'Into the Storm' Review: 'Sharknado' Without Sharks

My hope was that like "Piranha 3D" (2010),  "Shark Knight" (2011) and "Doomsday" (2008), "Into the Storm" would not only embrace its genre roots but put the pedal to the metal as far as carnage, creatively grisly deaths, and gratuitous nudity. What we got is a C-grade TV movie with Sci-Fi Channel -- sorry --Syfy Channel-level special effects.

Welcome to August. 

Somewhere over the town of Silverton Oklahoma, an unprecedented weather system develops that can't stop creating tornadoes: Big tornadoes, small tornadoes, twin tornadoes, tornado armies, and mile-wide tornadoes more destructive than a 'roid-raged Godzilla.

Caught in the middle is the graduating class of Silverton high school; professional tornado chasers; two countrified yahoos in search of YouTube fame; and a stereotypically busy dad with stereotypically embittered teenage sons dealing with the stereotypical loss of a stereotypically dead mom.

The human interaction between the disaster set-pieces makes "Twister" look like Tolstoy. The "drama" is as bad as those 1970's all-star Irwin Allen disaster movies that came long after Allen had run out of ideas. So instead of having superstars like Michael Caine, Richard Widmark, Jacqueline Bissett and Paul Newman spouting terrible dialogue, it's vacant teenage girls, metrosexual teenage boys, and whats-his-name TV stars.

"Into the Storm" can't even decide if it belongs in the found footage genre. While much of the movie is contrived around someone holding a camera, at times it's just not.
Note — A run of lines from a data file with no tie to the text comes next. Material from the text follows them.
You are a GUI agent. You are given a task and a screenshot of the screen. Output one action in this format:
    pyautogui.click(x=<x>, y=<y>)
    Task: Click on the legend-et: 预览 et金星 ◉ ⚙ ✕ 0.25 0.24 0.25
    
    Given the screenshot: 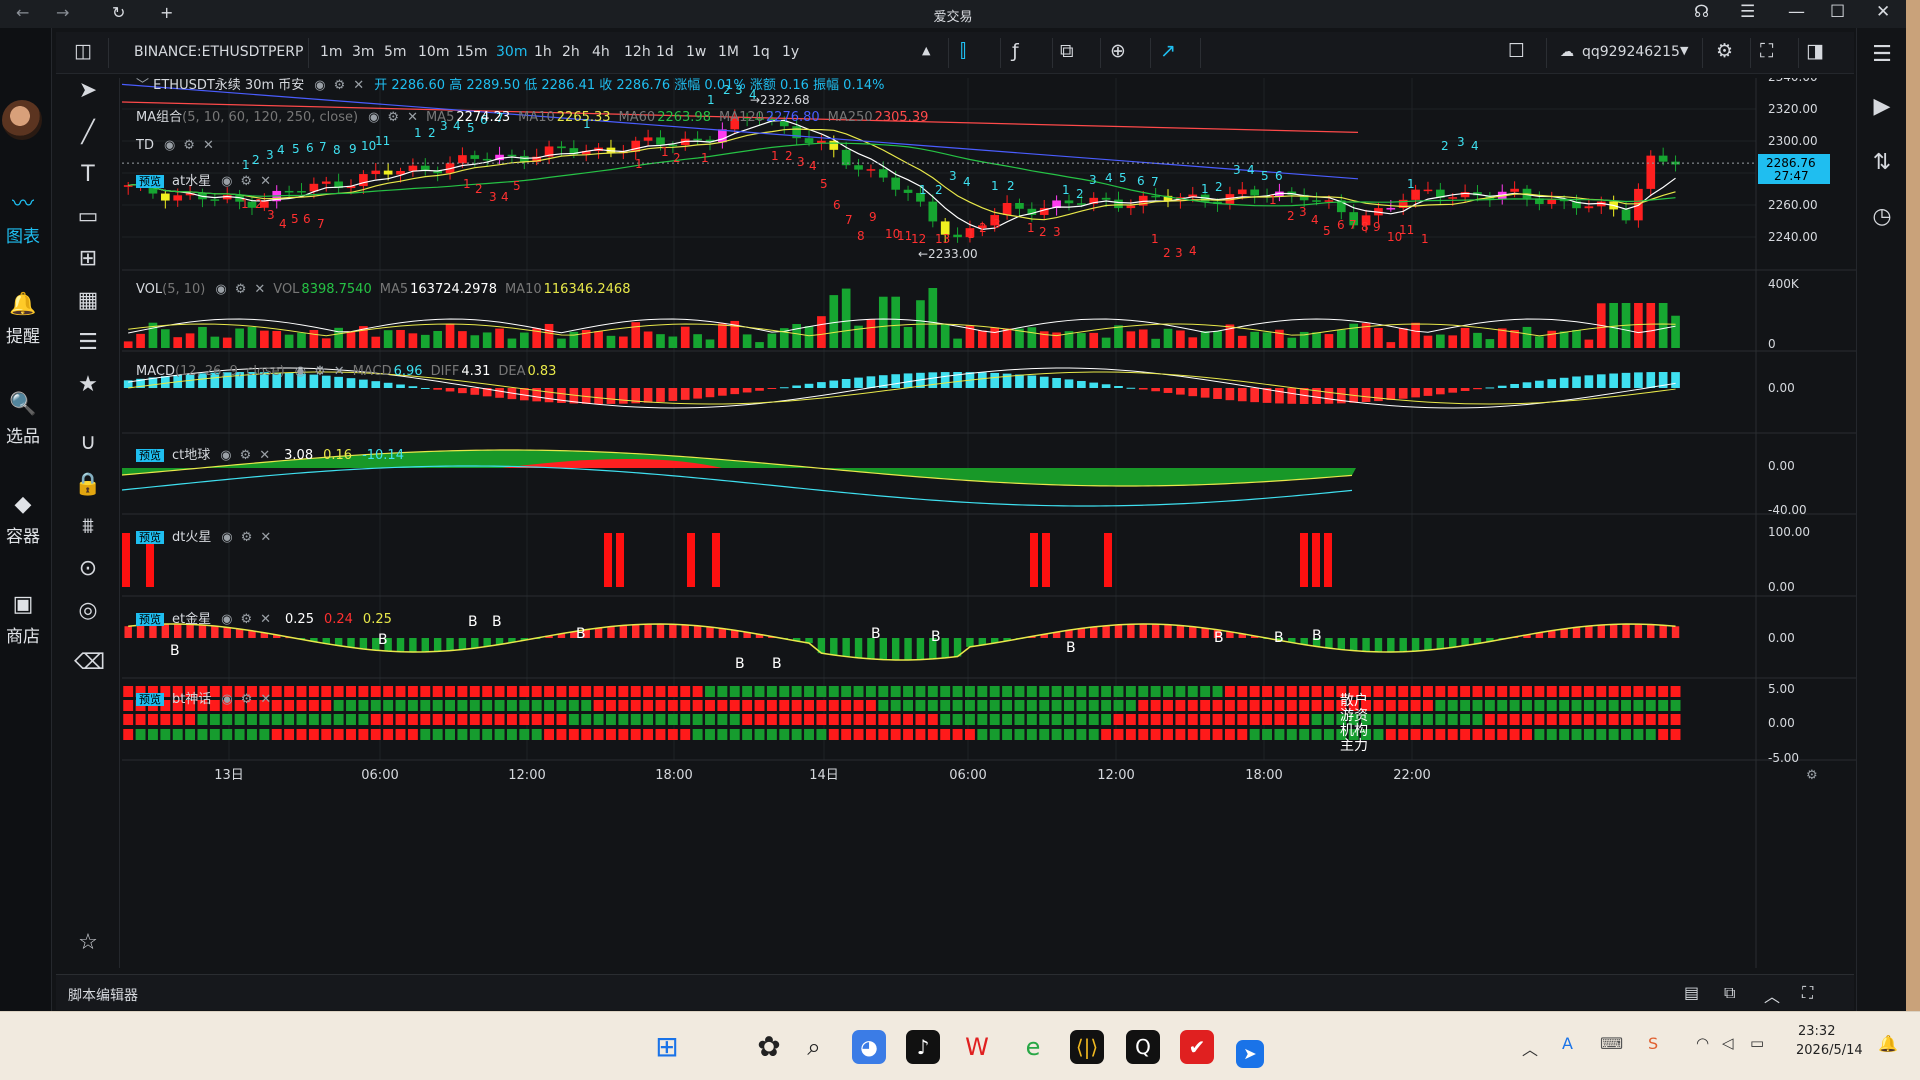 What is the action you would take?
    pyautogui.click(x=264, y=618)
Whatevs.

To its credit, "Into the Storm" certainly isn't boring and does have positive things to say about the human spirit, the heartland of America, and even how it's better to have a weapon and not need it then to need it and not have it.
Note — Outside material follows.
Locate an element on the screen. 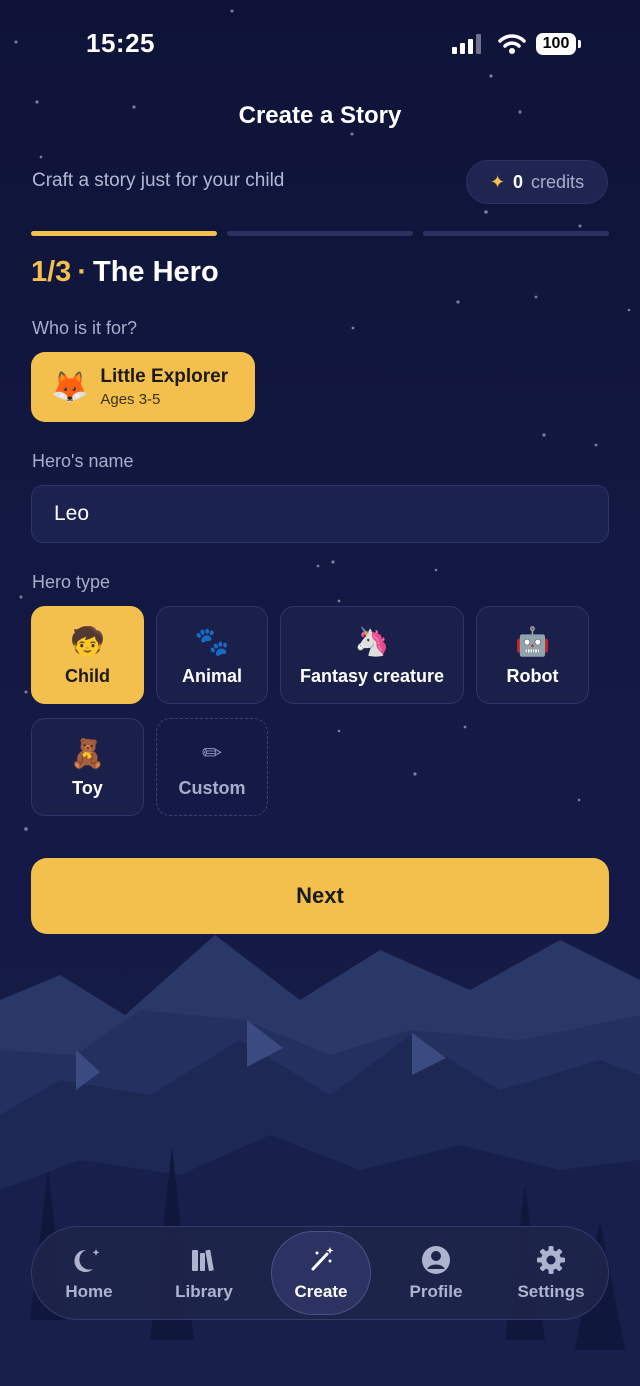  moon-stars-icon is located at coordinates (87, 1260).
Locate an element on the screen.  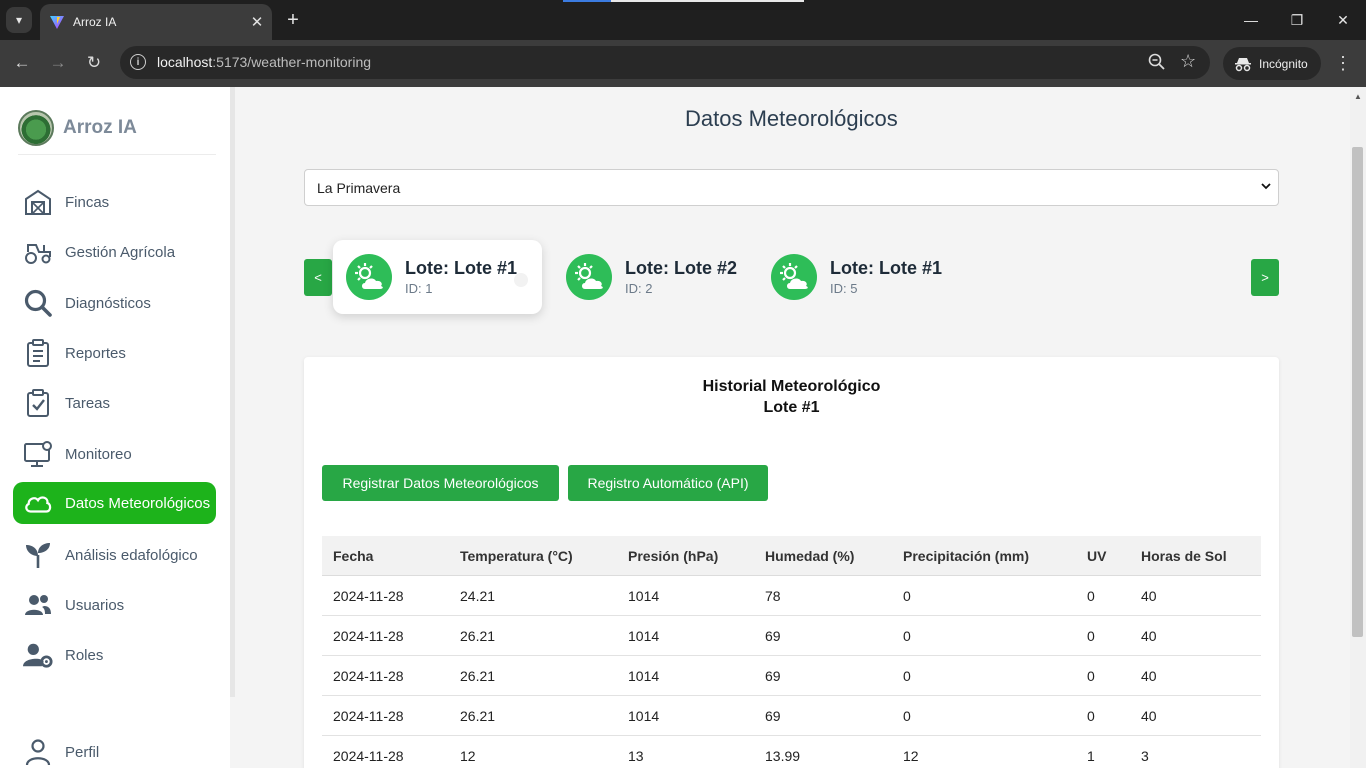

Naturally there's the expected enviro-wacko vibe. But all that nonsense comes from a chirpy, very-concerned-about-the-planet-n-stuff teenage hottie, so maybe the movie is a brilliant piece of right-wing subversion. The inept principal did look an awful lot like Barack Obama.

I'm grasping.

"Into the Storm" could have ruled like Ramses. Why did it have to take itself so gosh-darned seriously?  Far be it for me to tell someone else how to make a movie but some zombies and sharks and nudity and buckets of blood and a caustic sense of humor and a C. Thomas Howell cameo surely wouldn’t have hurt.